• [Short task]: Reproduce the rows below word for word, omitting the pictures.

(Source rows)
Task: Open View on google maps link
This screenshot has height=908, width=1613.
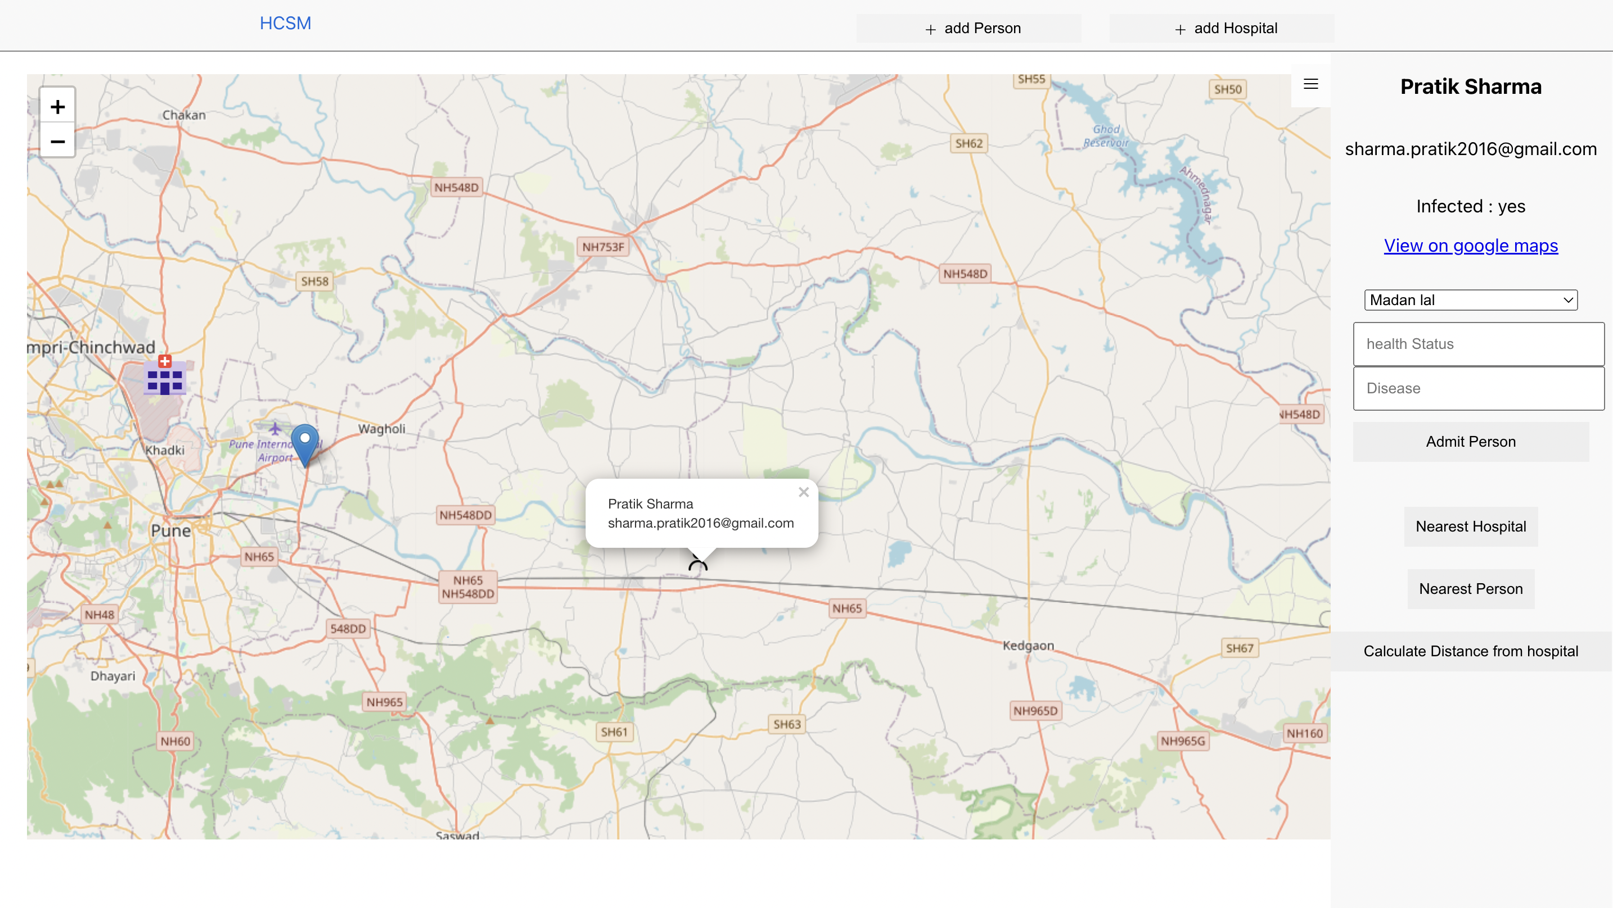Action: point(1470,245)
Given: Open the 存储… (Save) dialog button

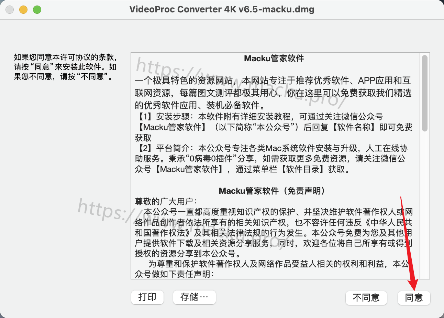Looking at the screenshot, I should 194,297.
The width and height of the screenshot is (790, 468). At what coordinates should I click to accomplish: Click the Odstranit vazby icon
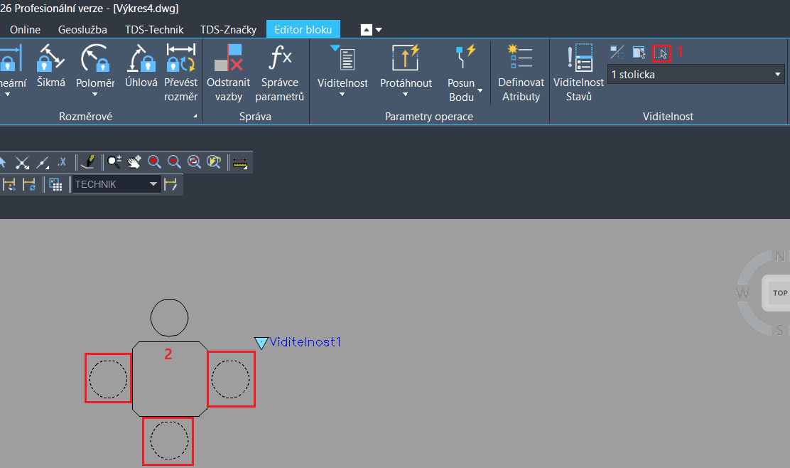coord(229,58)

• [Written reply]:
Task: Open View on google maps link
This screenshot has height=908, width=1613.
Action: point(1470,245)
Given: Open the 存储… (Save) dialog button

Looking at the screenshot, I should 194,297.
The width and height of the screenshot is (790, 468). At what coordinates should I click to accomplish: Click the Odstranit vazby icon
coord(229,58)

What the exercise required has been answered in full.